-- Task instructions --
[1] Decide whether each statement agrees with the project write-up below. For each, answer yes or no and quote the words that settle it.
(a) The modeling pipeline covered the years 2018 and 2019.
(b) The interactive map was intended for diagnosis.
(c) The models were built with XGBoost.
[2] Answer these questions using the project write-up below.
(a) In what season and year was the team project?
(b) What kind of site hosted the interactive county risk map?
(c) What framework was paired with model development?

Pesticide Risk & Respiratory Health Modeling

Apr 15, 2026·
Allison Londerée
· 3 min read
County-level asthma and COPD risk map from the live product.
work

As part of a Spring 2026 team project, I worked on a county-level modeling pipeline that linked pesticide exposure estimates to respiratory health burden in the United States. The goal was to build a planning-oriented model that could help public health stakeholders identify where asthma and COPD burden may warrant closer attention—while explicitly accounting for the ethical and equity implications of doing so.

Highlights

  • Built county-level XGBoost models to estimate relative asthma/COPD burden tied to pesticide-related context.
  • Published an interactive map for planning and resource prioritization, not diagnosis.
  • Paired performance metrics with equity/error analysis to make limits and risks explicit.

Problem

Agricultural pesticide use varies substantially by crop and region, and exposure risk is not evenly distributed. These differences often intersect with existing structural inequities in environmental exposure and healthcare access.

Public health agencies, health systems, and insurers need tools to prioritize prevention and outreach, especially when resources are limited. However, tools that surface “high-risk” areas can unintentionally reinforce stigma or obscure underlying structural drivers if not carefully designed and interpreted.

This project asked a practical question: can we combine public exposure, land-use, and health data to flag counties where pesticide-related respiratory burden may be higher—while maintaining transparency about uncertainty and equity impacts?

Approach

We built a county-year modeling pipeline for 2018 and 2019 that joined pesticide use estimates with respiratory-health outcomes and county context. The final product included both a documented modeling workflow and a public-facing GitHub Pages site with an interactive county risk map.

From the outset, the work was framed as a population-level planning tool, not a diagnostic or causal system. We paired model development with a “justification-for-proceeding” framework to surface assumptions, risks, and potential downstream harms before they became embedded in the system.

-- Listed entries --
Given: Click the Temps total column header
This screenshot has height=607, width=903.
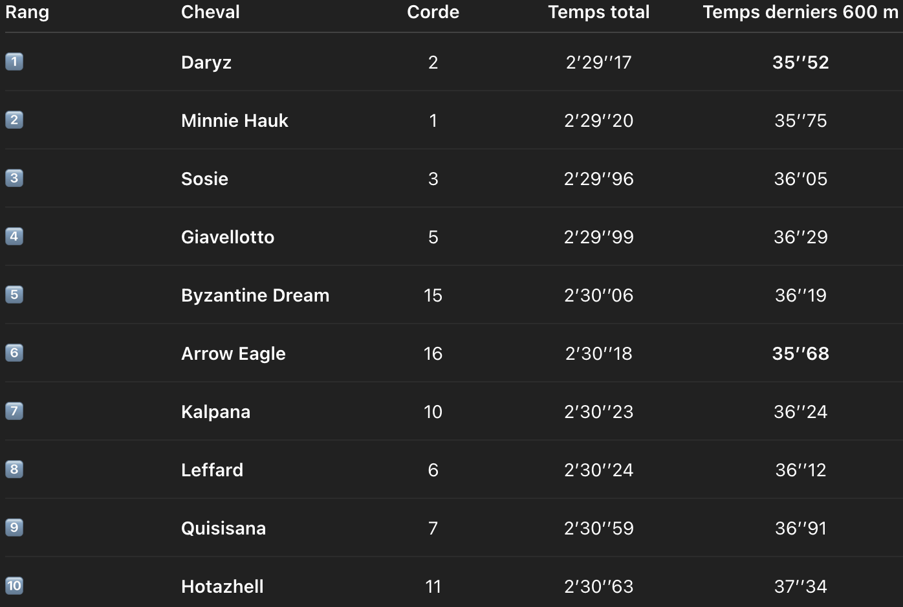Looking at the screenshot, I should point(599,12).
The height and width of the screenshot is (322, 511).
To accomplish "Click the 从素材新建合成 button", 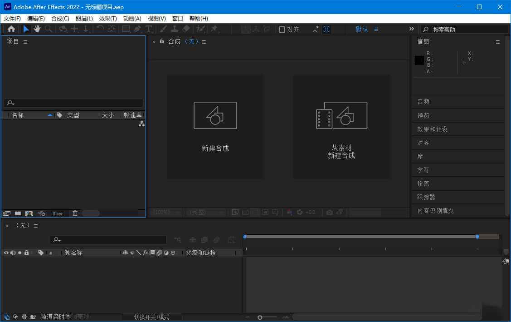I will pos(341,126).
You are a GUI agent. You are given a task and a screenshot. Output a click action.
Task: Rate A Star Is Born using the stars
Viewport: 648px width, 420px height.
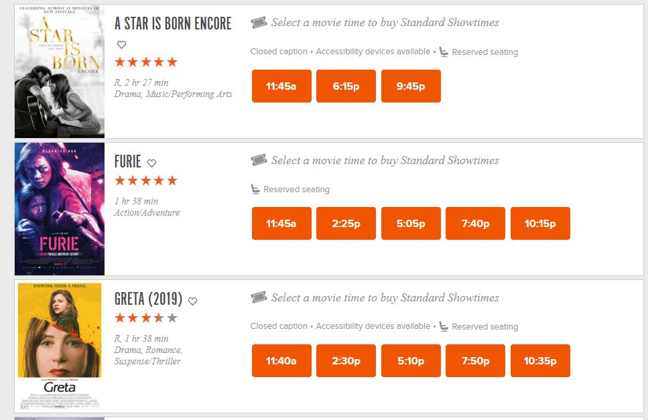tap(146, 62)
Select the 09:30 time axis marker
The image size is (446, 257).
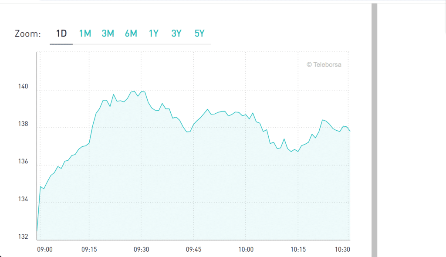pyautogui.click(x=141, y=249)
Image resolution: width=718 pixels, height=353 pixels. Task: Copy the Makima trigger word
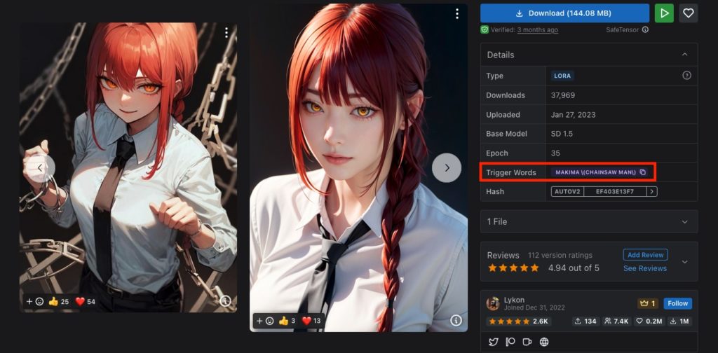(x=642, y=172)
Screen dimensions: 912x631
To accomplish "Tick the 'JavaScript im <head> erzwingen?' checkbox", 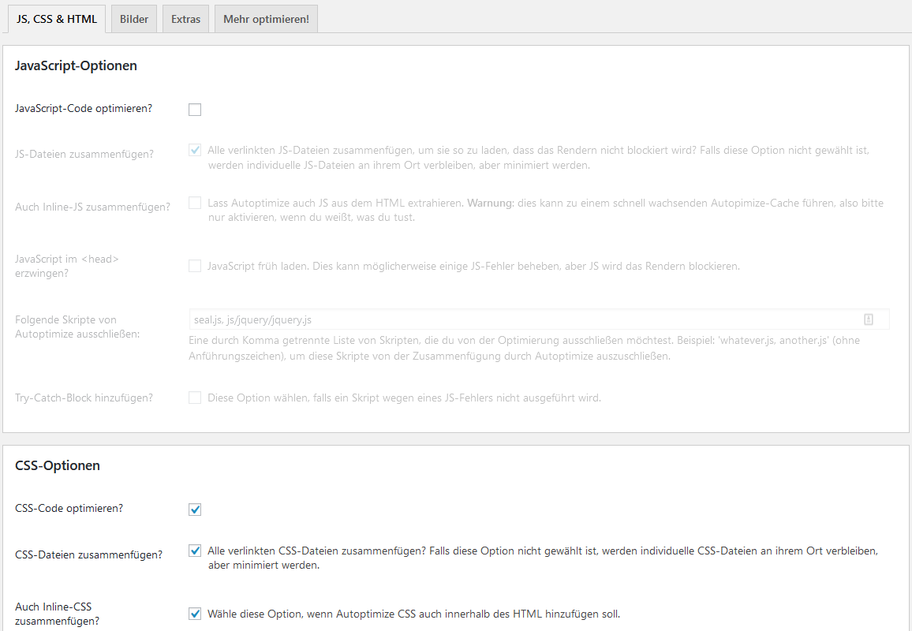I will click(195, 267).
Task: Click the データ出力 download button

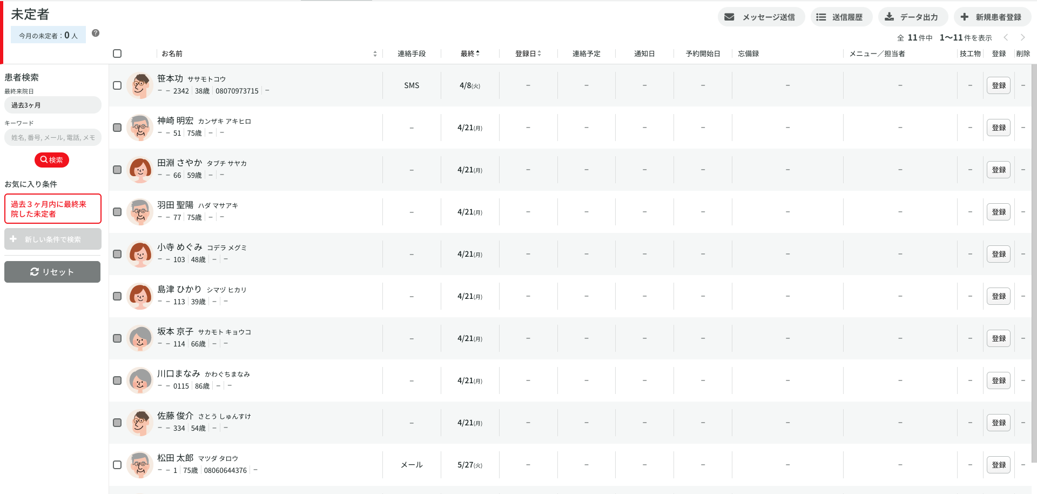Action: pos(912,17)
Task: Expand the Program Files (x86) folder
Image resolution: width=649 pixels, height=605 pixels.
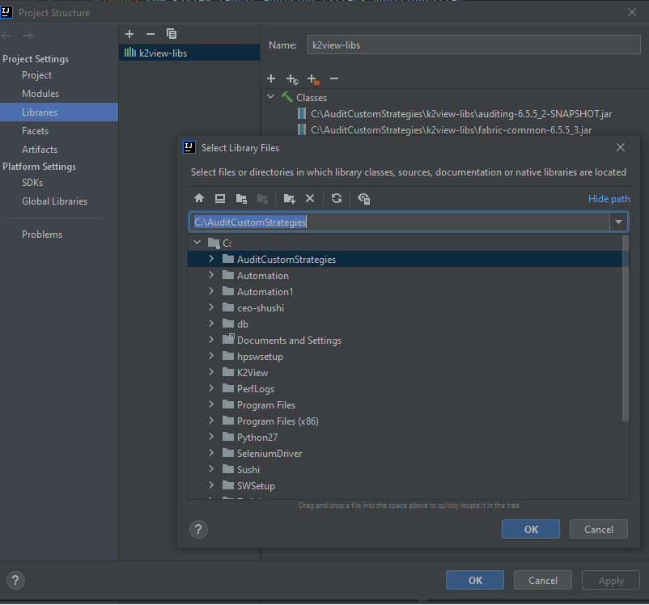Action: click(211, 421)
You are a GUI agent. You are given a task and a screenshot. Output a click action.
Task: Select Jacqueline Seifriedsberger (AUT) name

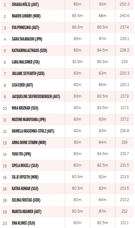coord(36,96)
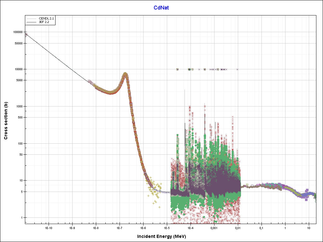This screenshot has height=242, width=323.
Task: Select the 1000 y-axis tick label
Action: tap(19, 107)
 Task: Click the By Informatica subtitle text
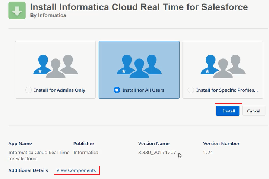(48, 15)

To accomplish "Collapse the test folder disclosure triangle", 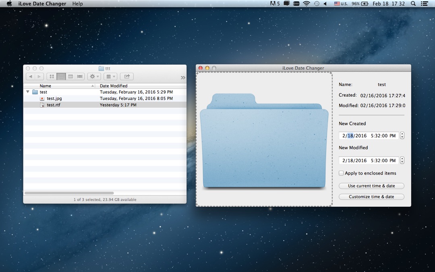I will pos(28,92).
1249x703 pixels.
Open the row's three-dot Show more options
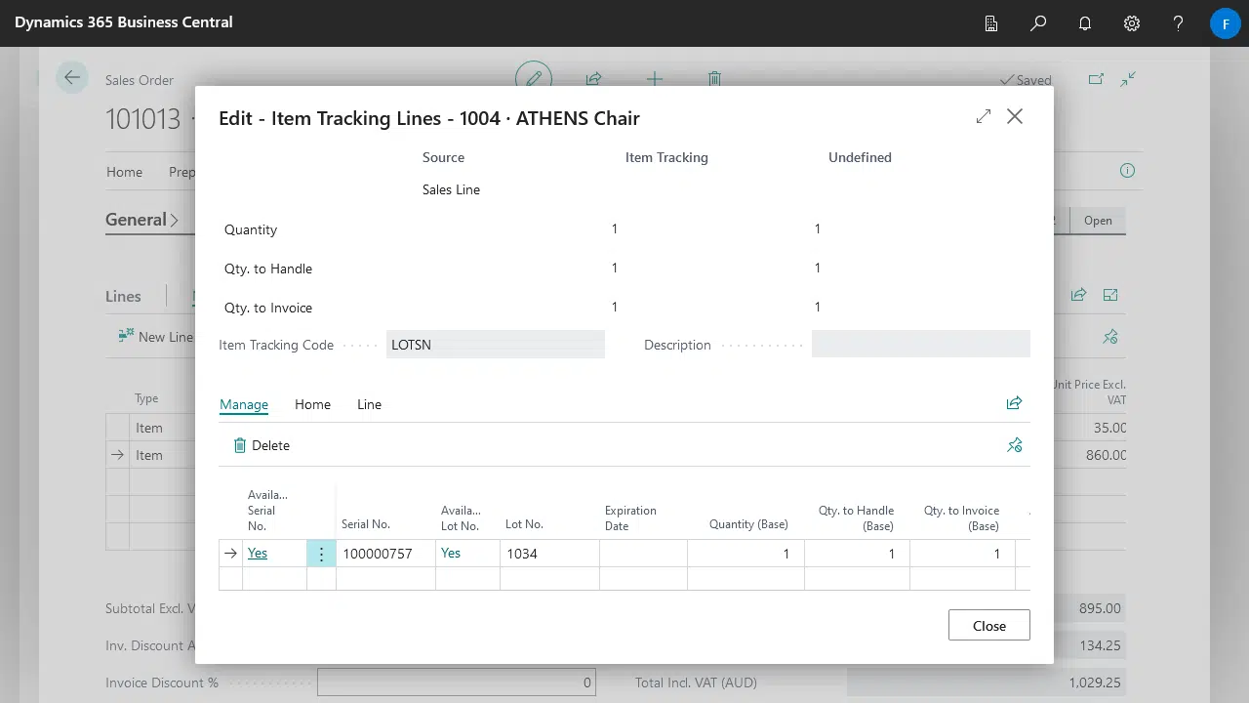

-- Solutions in order --
[1]
(a) Yes: "a county-year modeling pipeline for 2018 and 2019"
(b) No: "for planning and resource prioritization, not diagnosis."
(c) Yes: "Built county-level XGBoost models"

[2]
(a) Spring 2026
(b) A public-facing GitHub Pages site
(c) A "justification-for-proceeding" framework